Data shown
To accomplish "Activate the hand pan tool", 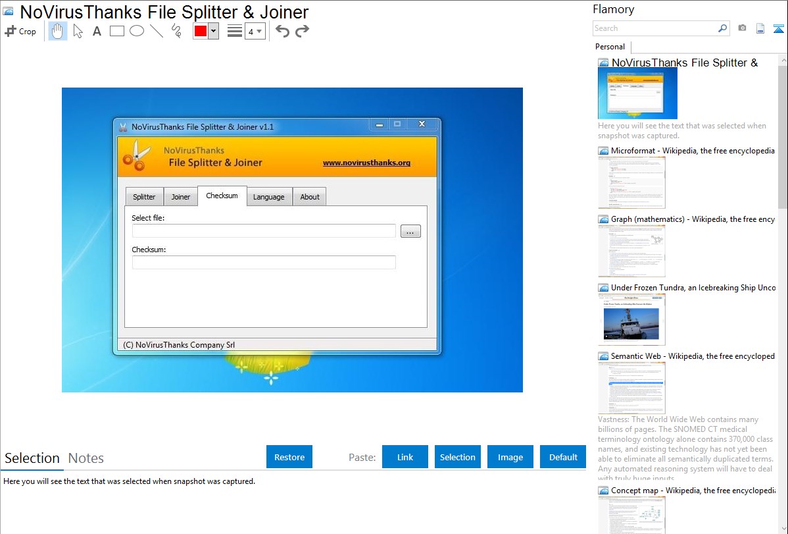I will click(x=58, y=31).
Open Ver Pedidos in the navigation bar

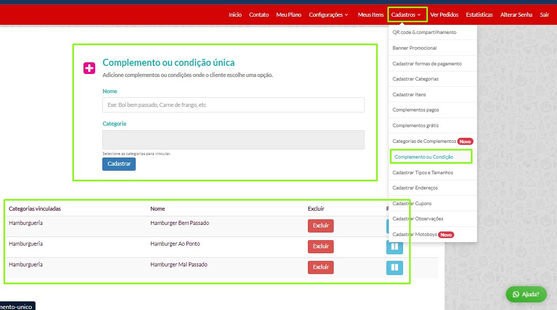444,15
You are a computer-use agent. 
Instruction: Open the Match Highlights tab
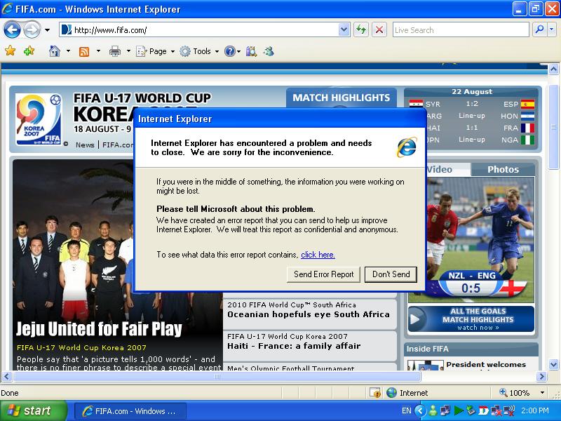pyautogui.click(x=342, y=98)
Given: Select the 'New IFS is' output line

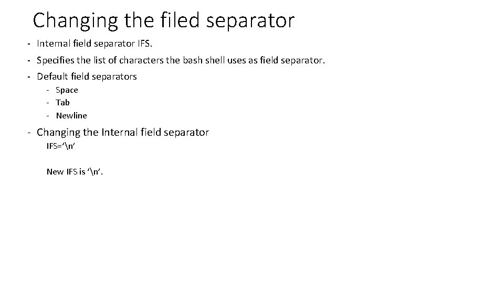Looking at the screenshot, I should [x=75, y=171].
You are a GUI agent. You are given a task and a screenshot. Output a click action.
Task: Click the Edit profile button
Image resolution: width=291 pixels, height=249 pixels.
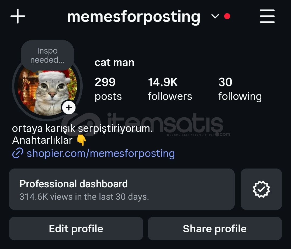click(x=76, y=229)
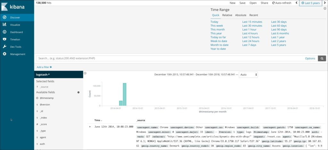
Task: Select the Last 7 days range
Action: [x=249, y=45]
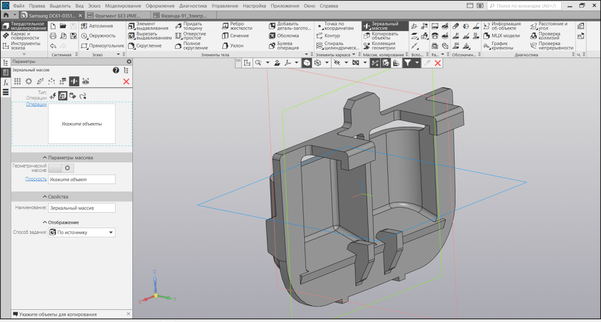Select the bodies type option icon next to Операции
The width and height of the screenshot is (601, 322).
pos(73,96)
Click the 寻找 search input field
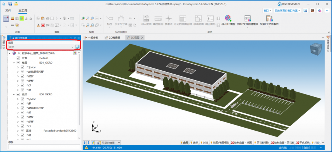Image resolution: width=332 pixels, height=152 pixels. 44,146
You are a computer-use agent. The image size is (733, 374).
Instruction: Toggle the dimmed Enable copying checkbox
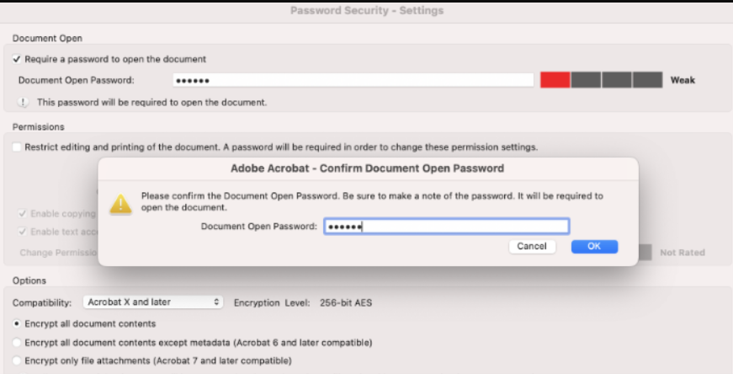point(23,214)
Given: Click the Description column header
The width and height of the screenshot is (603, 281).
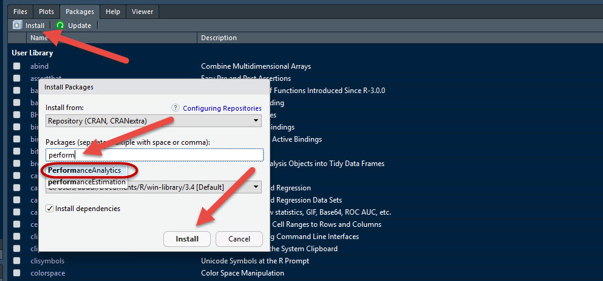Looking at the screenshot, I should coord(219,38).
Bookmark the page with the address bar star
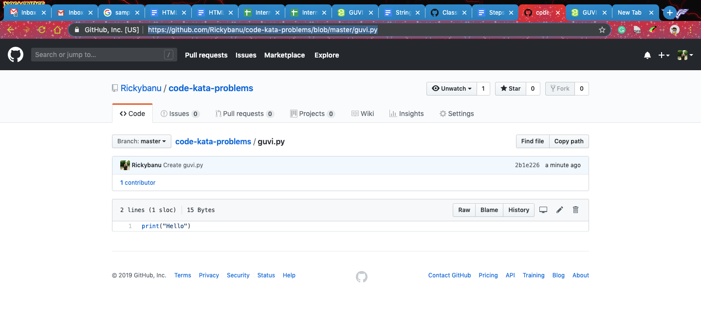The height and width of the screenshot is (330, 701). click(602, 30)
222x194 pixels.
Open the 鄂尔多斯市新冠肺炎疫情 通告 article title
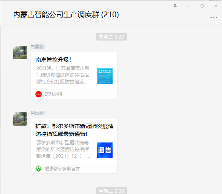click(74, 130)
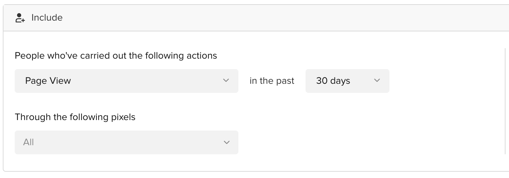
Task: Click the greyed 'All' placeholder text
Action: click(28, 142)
...
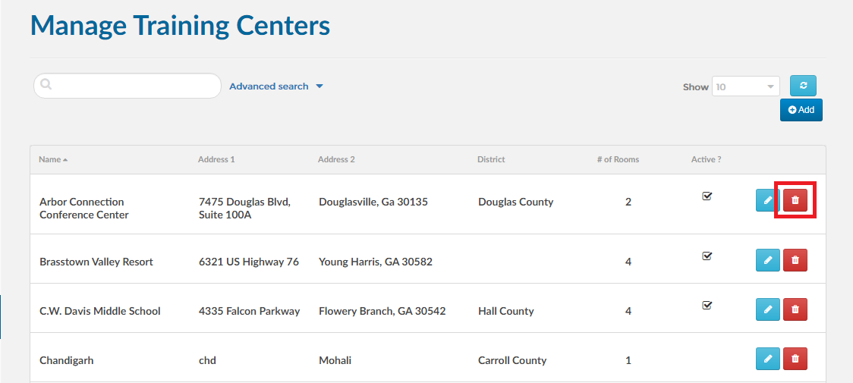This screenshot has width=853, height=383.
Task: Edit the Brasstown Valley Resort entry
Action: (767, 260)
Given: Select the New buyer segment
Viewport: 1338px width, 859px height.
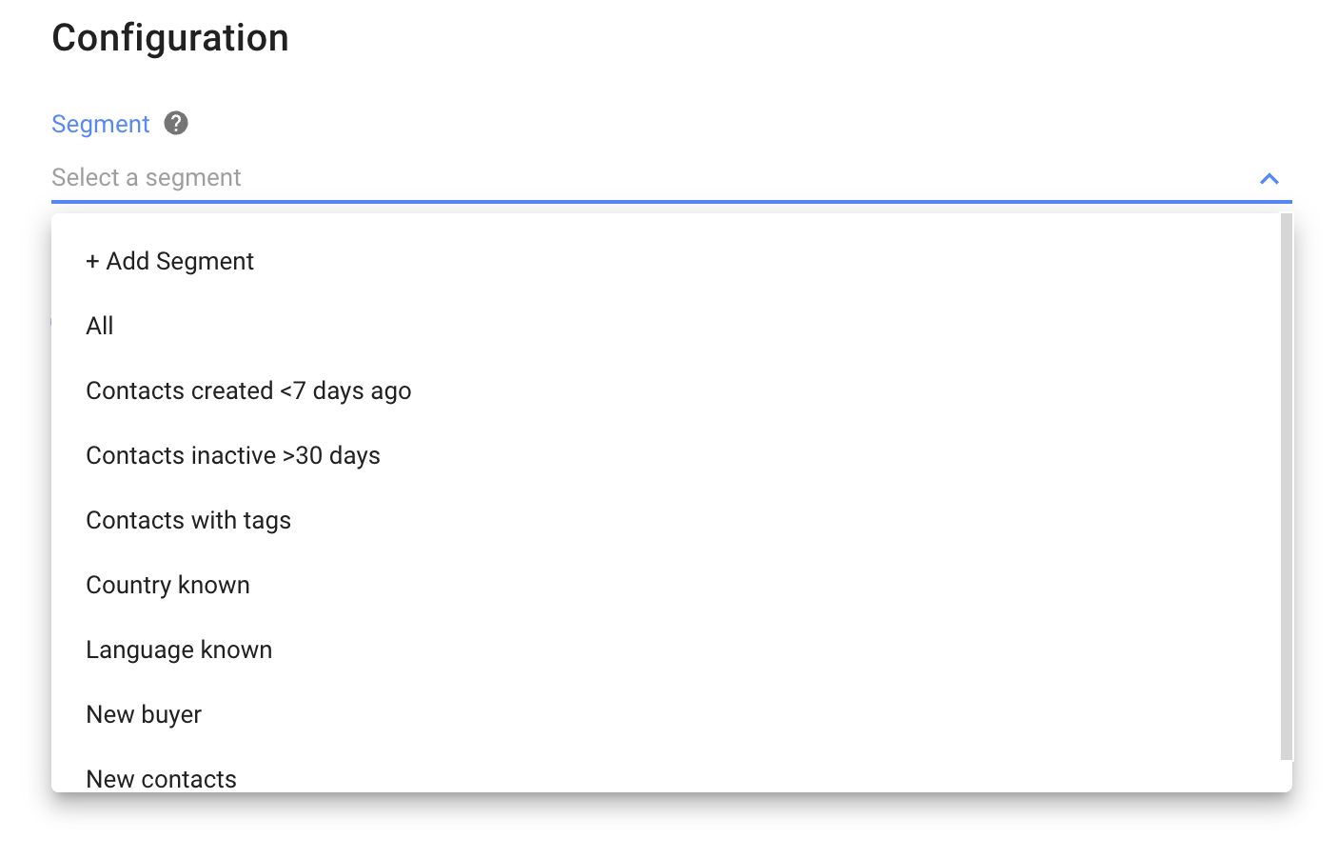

Task directions
The lines of the records that contain the string "computer" should be located and copied.

Task response
You are a computer-use agent. 
You are a computer-use agent. The image size is (733, 374).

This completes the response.